Le relais des médias est capital
"Le relais des médias est capital, explique Elisabeth Byrs, responsable de la communication du Bureau pour la coordination des affaires humanitaires (OCHA) à Genève. Ce sont eux qui font pression sur les bailleurs de fonds." Or le message ne passe pas dans les rédactions. Pourquoi ? Les dépêches des agences tombent pourtant. Des communiqués de Swissaid, puis de l'EPER (Entraide protestante) - présentes sur place - sont aussi partis. Mais jusqu'à mardi, pas une ligne dans les journaux, pas un mot à la radio, pas une image à la télé. "Sans images, nous ne pouvons rien faire, explique Hubert Gay-Couttet, responsable de la rubrique internationale du TJ à la TSR. L'Afrique est mal couverte souvent à cause du manque d'infrastructures." En plus, il n'y pas de production propre sur place.
Et les exceptions ? On se souvient des petits Biafrais à la télé : "A l'époque, la culpabilité de l'homme blanc marchait encore", rappelle un journaliste. Et le Rwanda ? "L'horreur était telle que les TV se sont précipitées, poursuit-il. Au Darfour, on a quand même mis 6 mois pour en parler. En Côte d'Ivoire, il y avait des expatriés, donc les TV françaises se sont déplacées."
Au Niger...il n'y a ni touristes, ni conflit
Alors qu'au Niger... il n'y a ni touristes, ni conflit, ni enjeu économique. "C'est terrible à dire, mais les histoires répétitives sur des situations rampantes comme la famine ou le sida ont un effet anesthésiant, reconnaît Patrick Chaboudez, responsable de la rubrique internationale à la RSR. Une famine de plus là bas, c'est devenu une fatalité." Et l'immense identification émotionnelle aux victimes du tsunami - qui touchait des destinations très touristiques - n'a pas arrangé les choses. "Les financements des appels de l'ONU (1,7 milliards de dollars dont plus de 90% pour l'Afrique) sont passés de 42% en 2004 à 31% en 2005", déplore Elisabeth Byrs.

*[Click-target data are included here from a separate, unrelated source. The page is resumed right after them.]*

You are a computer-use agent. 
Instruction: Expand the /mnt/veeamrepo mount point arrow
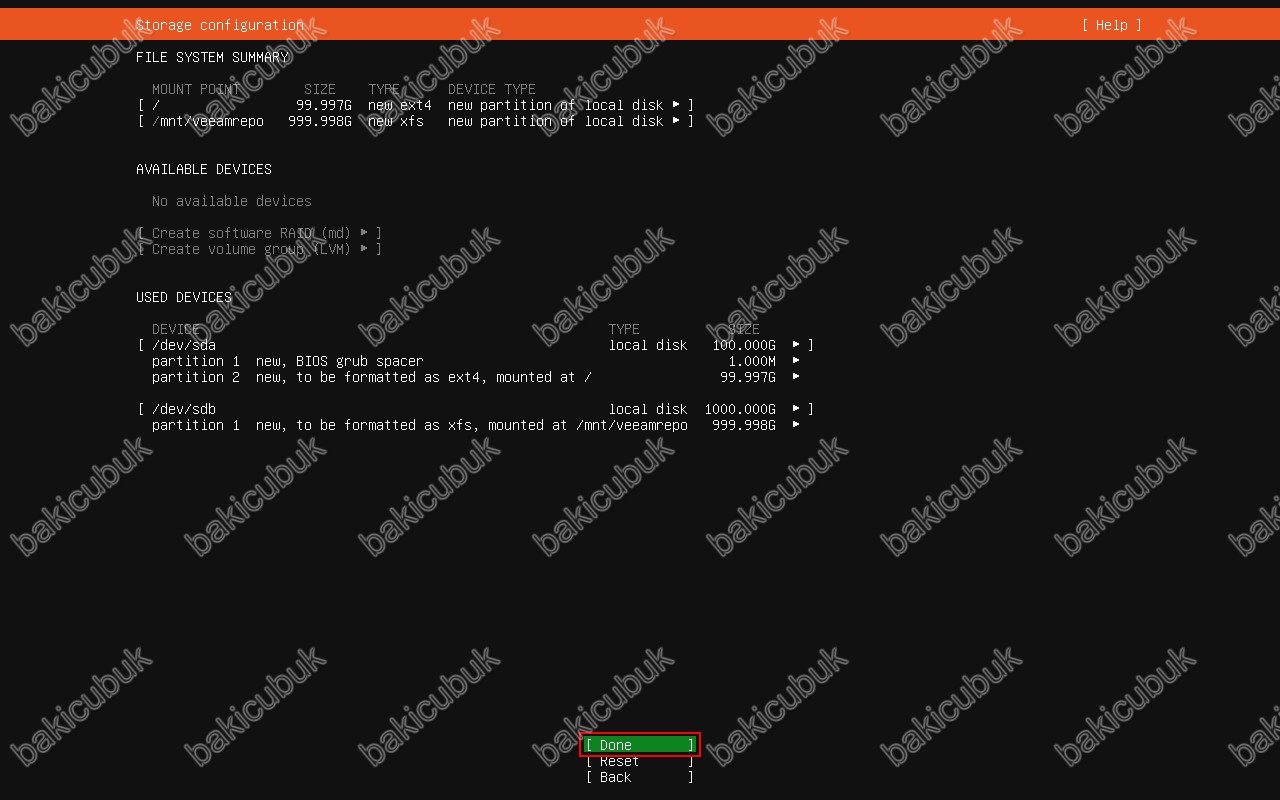pos(677,121)
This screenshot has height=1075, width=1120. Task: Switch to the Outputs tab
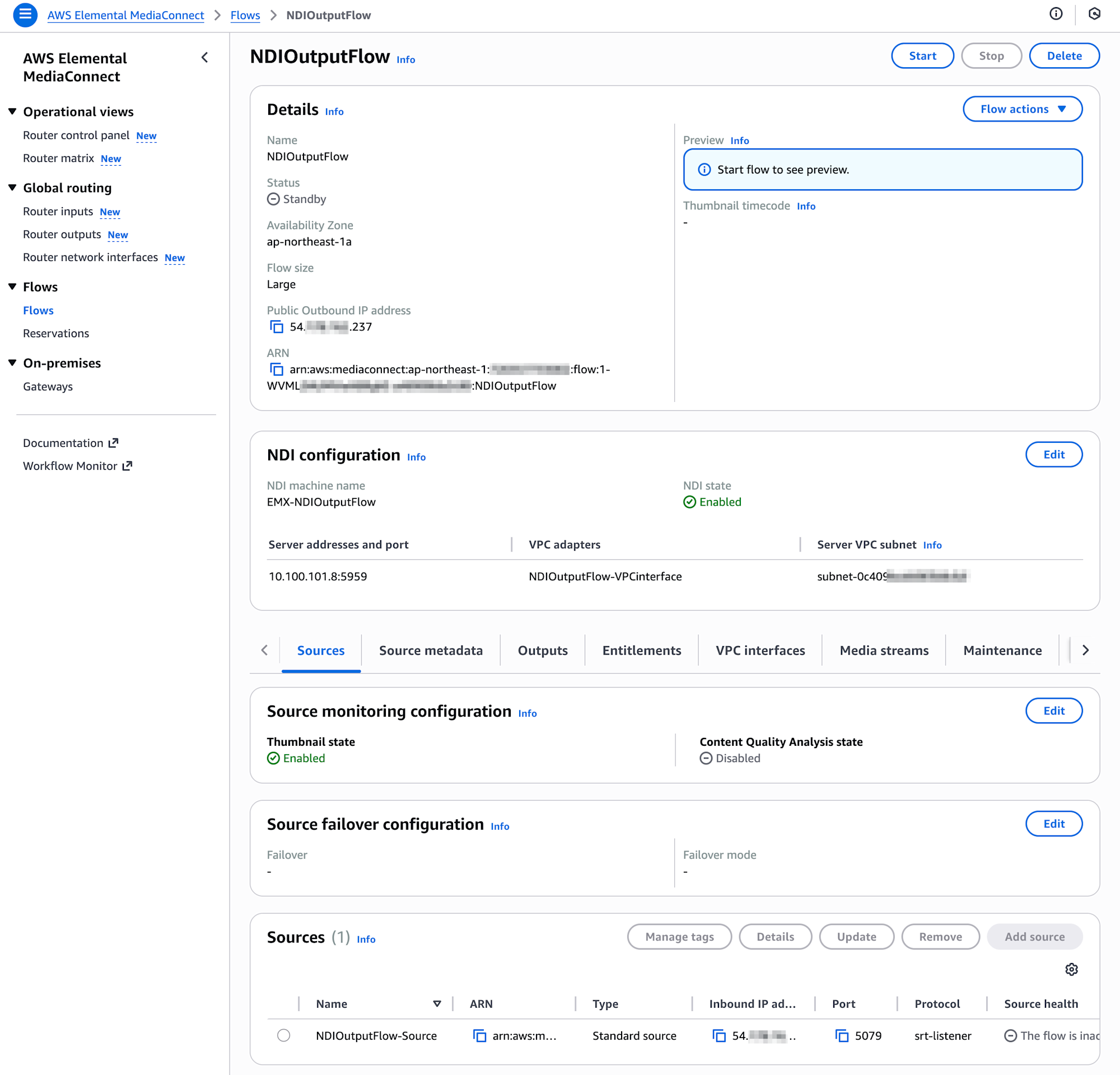[542, 651]
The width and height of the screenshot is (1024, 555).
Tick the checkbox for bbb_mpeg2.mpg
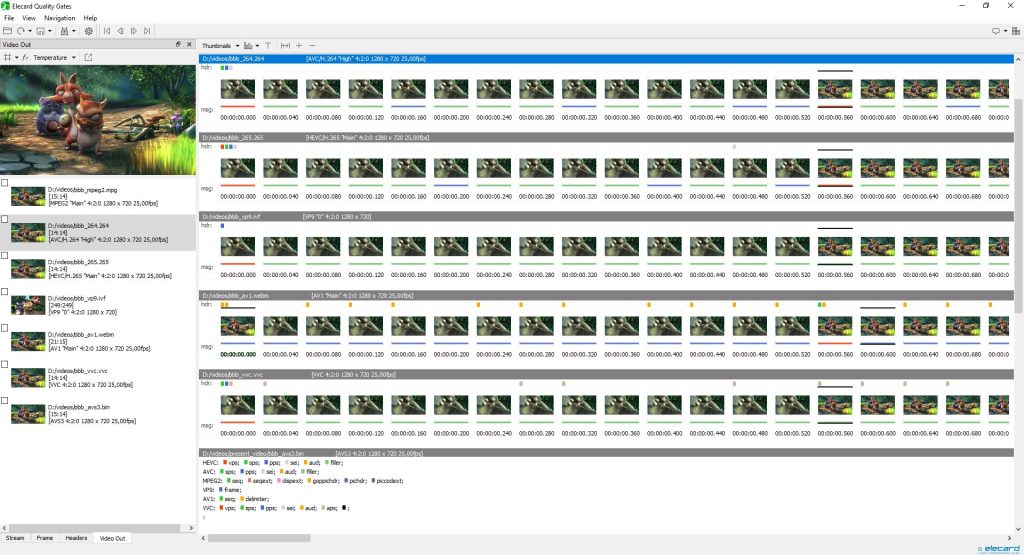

Pourtant, les Etats-Unis et la Grande Bretagne viennent d'accorder 900 millions de dollars supplémentaires au continent noir. "Ca nous permet d'être plus optimistes", se réjouit Elisabeth Byrs qui s'interroge sur la communication de son organisation. "Les gens en ont assez des discours pleurnichards. Il faut sortir des bons sentiments et plus parler des conséquences économiques", affirme-t-elle. Un autre fonctionnaire, qui veut rester anonyme, pousse plus loin : "Il faudrait dire crûment aux populations des pays riches que telle catastrophe va provoquer des déplacements de populations chez eux. Mais de tels discours ne sont pas politiquement corrects. Alors on en reste à la langue de bois. Mais ce n'est pas comme ça qu'on pourra toucher les gens."